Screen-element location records
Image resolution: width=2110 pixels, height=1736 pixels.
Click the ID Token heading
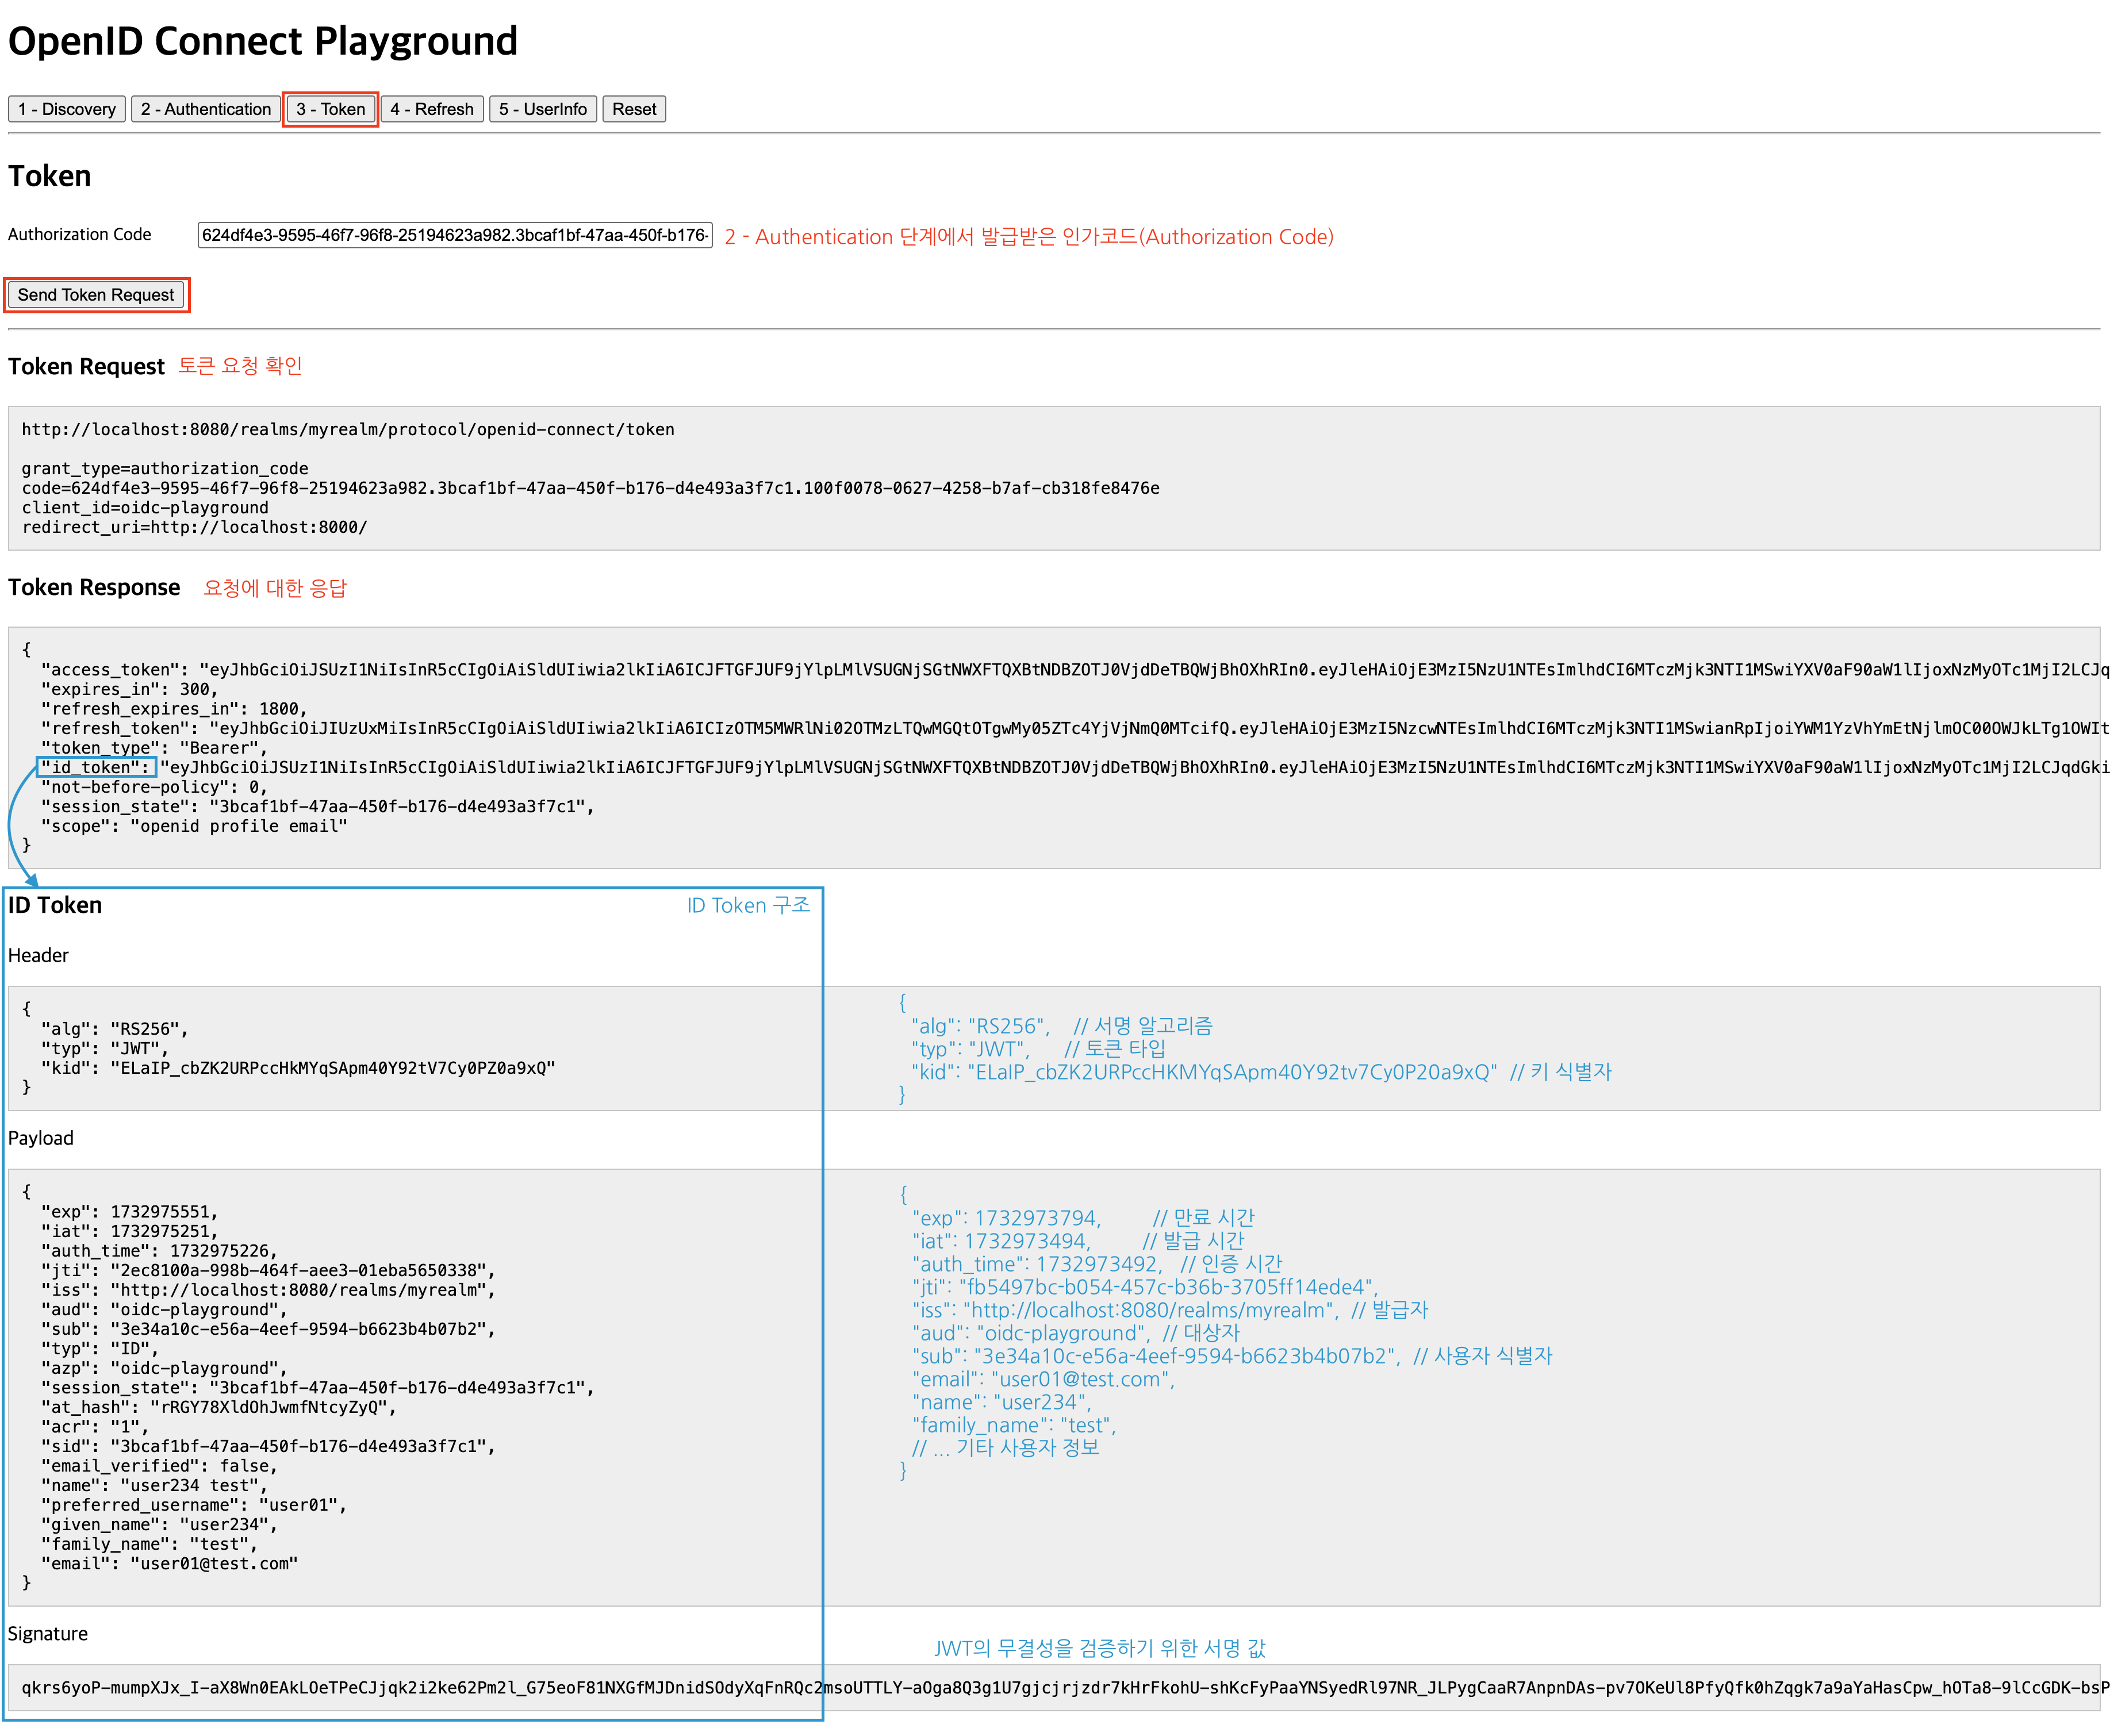pyautogui.click(x=55, y=906)
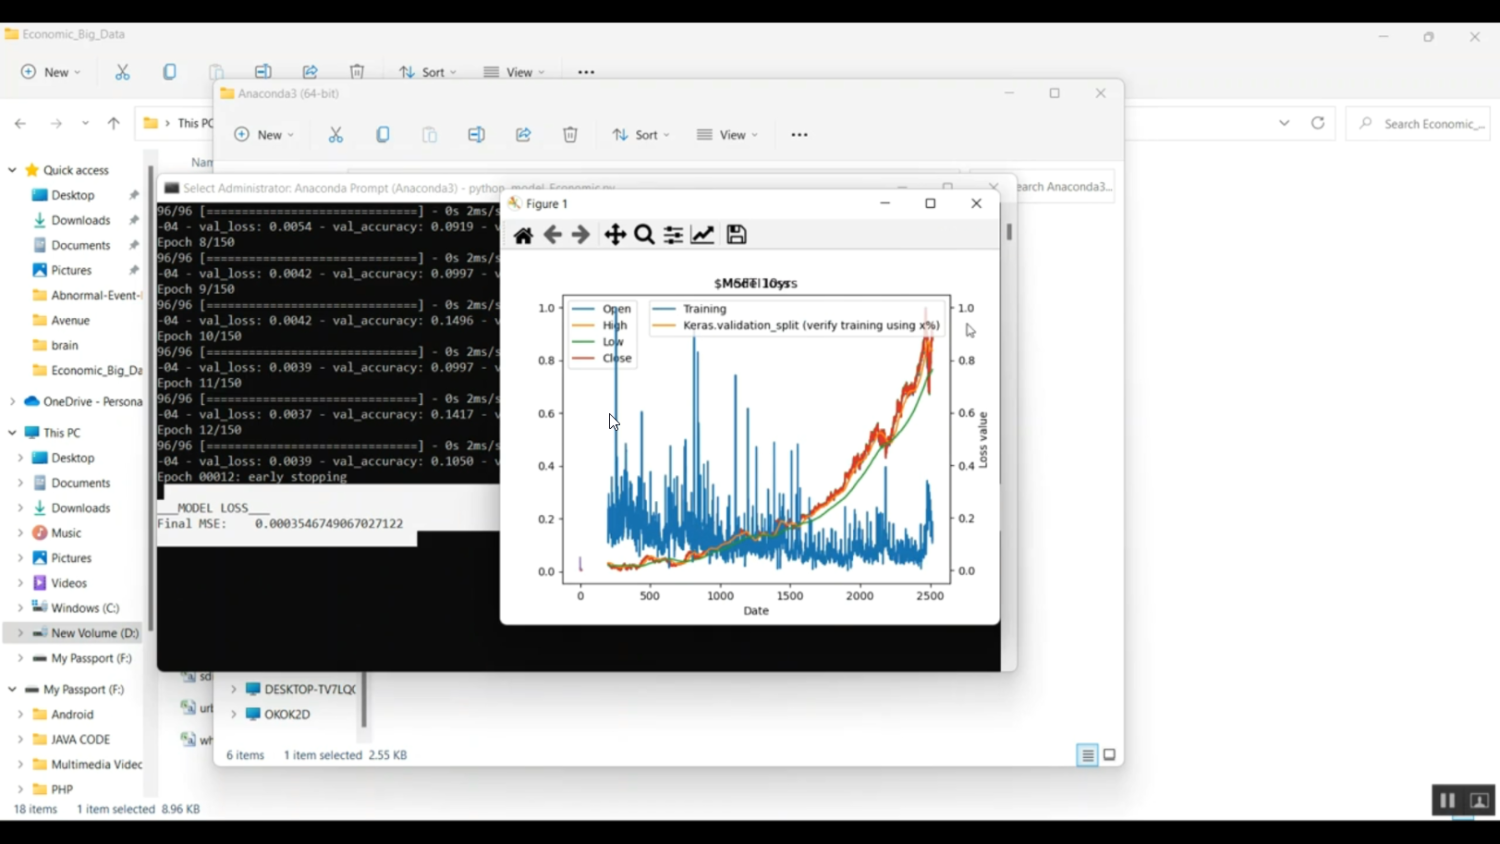Screen dimensions: 1500x844
Task: Open the New item menu
Action: [263, 134]
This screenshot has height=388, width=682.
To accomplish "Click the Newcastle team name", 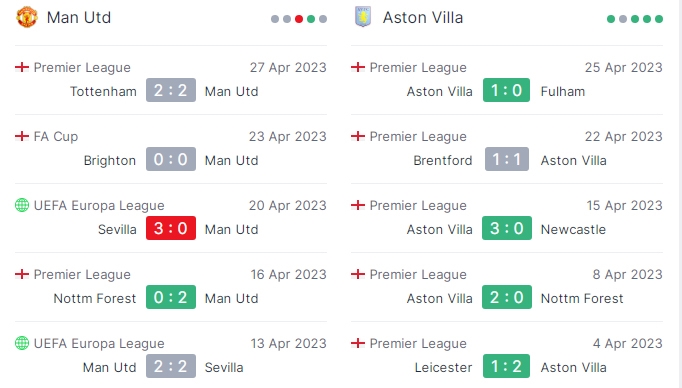I will (573, 229).
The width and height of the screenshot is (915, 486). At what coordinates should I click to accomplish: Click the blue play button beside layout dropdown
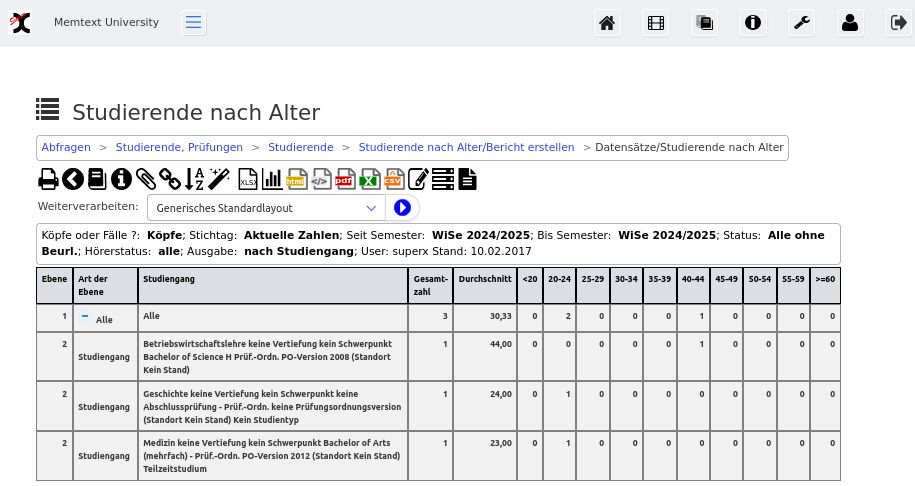(402, 207)
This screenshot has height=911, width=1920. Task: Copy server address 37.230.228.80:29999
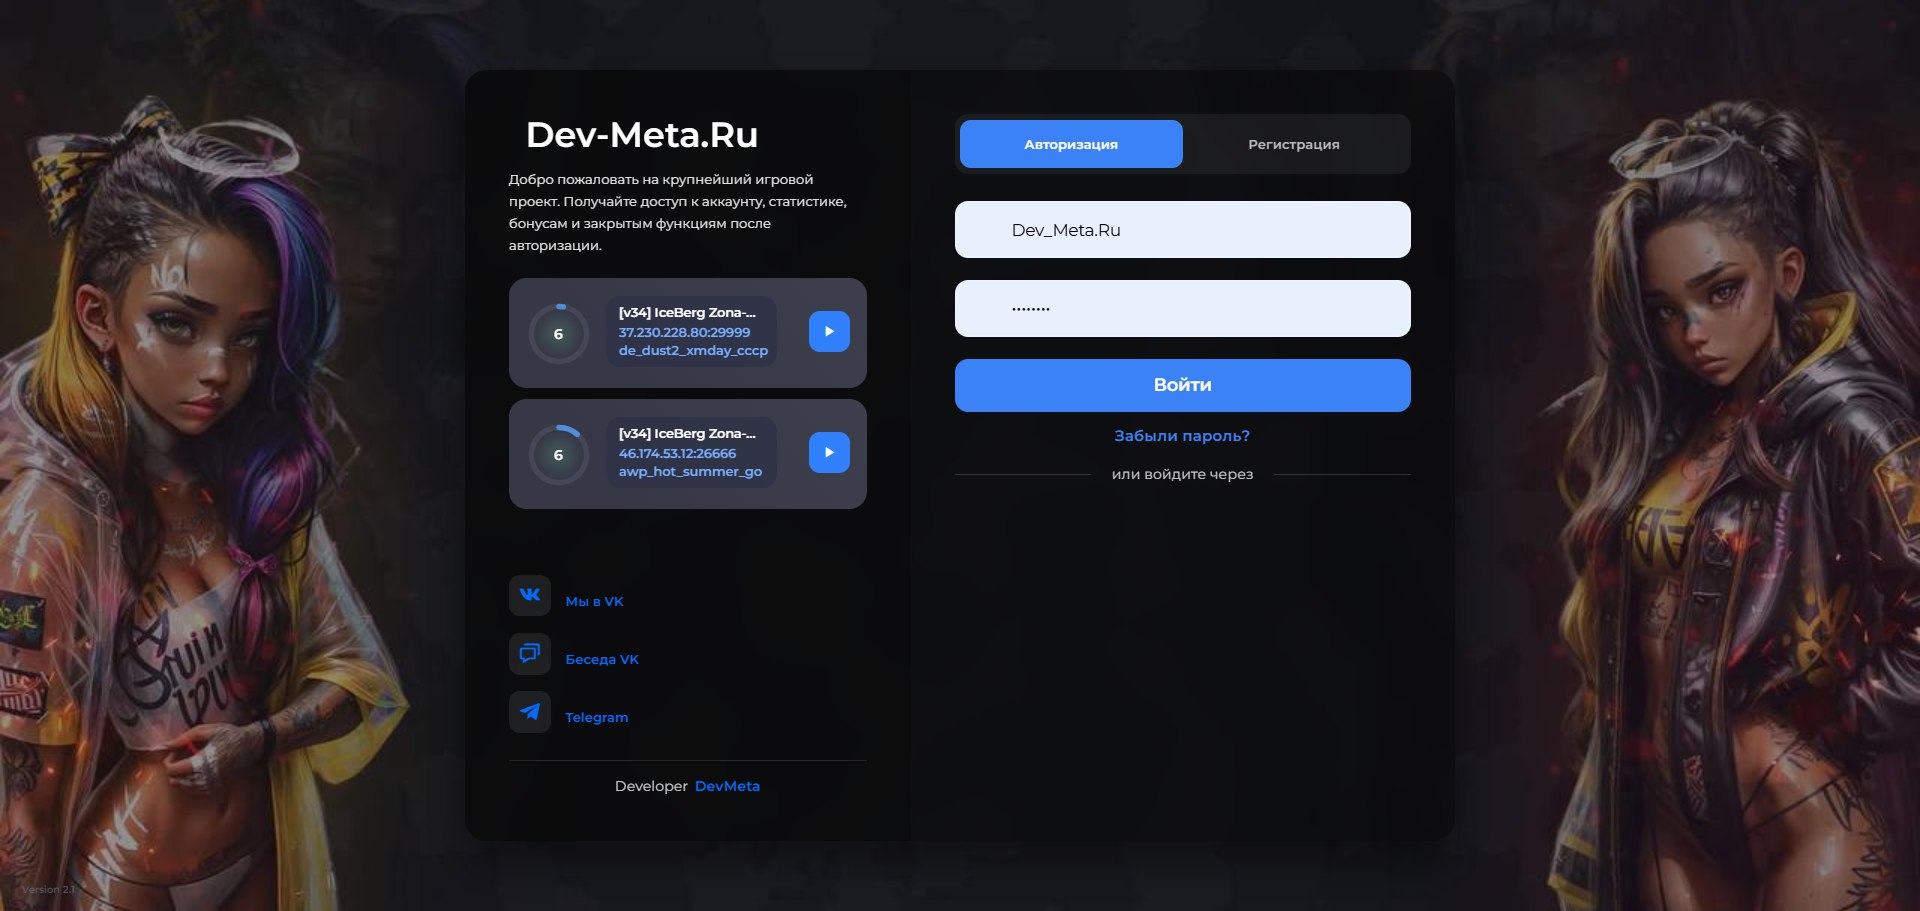pyautogui.click(x=684, y=332)
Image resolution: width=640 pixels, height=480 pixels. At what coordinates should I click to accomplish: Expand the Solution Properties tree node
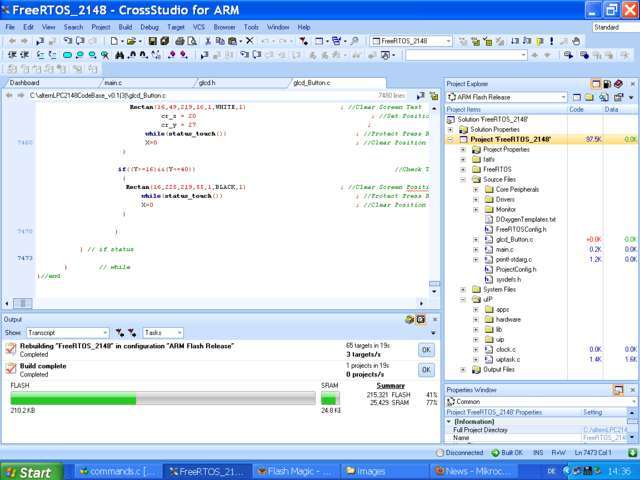click(451, 129)
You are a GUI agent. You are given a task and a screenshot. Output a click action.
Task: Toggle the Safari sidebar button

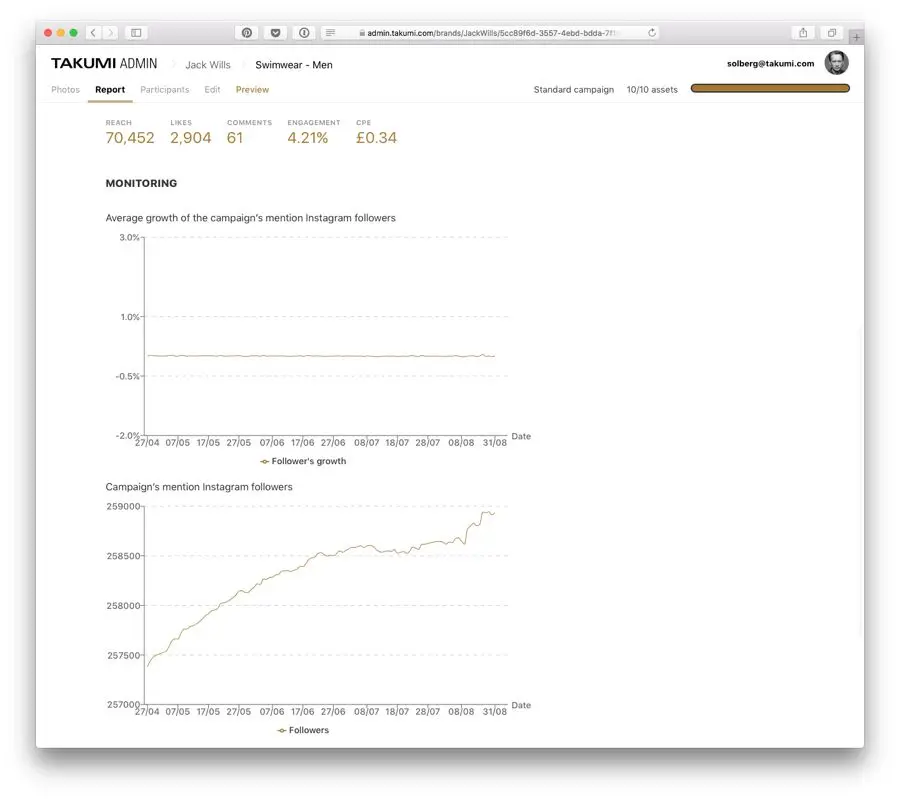(x=137, y=33)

> EXERCISE DIRECTIONS
Quote the records above word for word, starting at the line that contains "Image resolution: width=640" and ending at the end of the records, and leave the pictures out.

> SOLUTION TO THE EXERCISE
Image resolution: width=640 pixels, height=480 pixels. At what coordinates should I click to accomplish: Expand the Solution Properties tree node
click(451, 129)
You are a GUI agent. You are given a task and a screenshot. Output a click action.
Task: Toggle the Safari sidebar button

(x=137, y=33)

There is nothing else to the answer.